# PA Passes Vet Disclosure



## Kris L. Christine (Mar 25, 2009)

*PENNSYLVANIA Enacts Veterinary Disclosure into PA Code* http://www.pacode.com/secure/data/049/chapter31/chap31toc.html

NOTE: Vaccines are "biologics".

*Chapter 31 State Board of Veterinary Medicine Principle *

7 (d).....Veterinarians shall practice in accordance with advancements and acceptable and prevailing standards of veterinary medical practice in this Commonwealth related to the pharmacologic properties, indications and *contraindications of drugs and biologics.* 
 (e) Veterinarians shall explain the benefits and *reasonably anticipated significant potential risks of treatment options* to clients.


----------



## Howard Gaines III (Dec 26, 2007)

Kris I would hope all quality businesses would do this!

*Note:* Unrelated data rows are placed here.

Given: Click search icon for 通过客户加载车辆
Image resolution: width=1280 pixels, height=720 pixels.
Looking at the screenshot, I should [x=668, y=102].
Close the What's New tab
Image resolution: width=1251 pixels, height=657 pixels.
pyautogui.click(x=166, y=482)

The reason I like my vet, they don't push, they inform.
Thanks for sharing...


----------



## Kris L. Christine (Mar 25, 2009)

Howard Gaines III said:


> Kris I would hope all quality businesses would do this! The reason I like my vet, they don't push, they inform.
> Thanks for sharing...


You're welcome. It only makes sense, doesn't it! It's the first in the nation as far as I know.


----------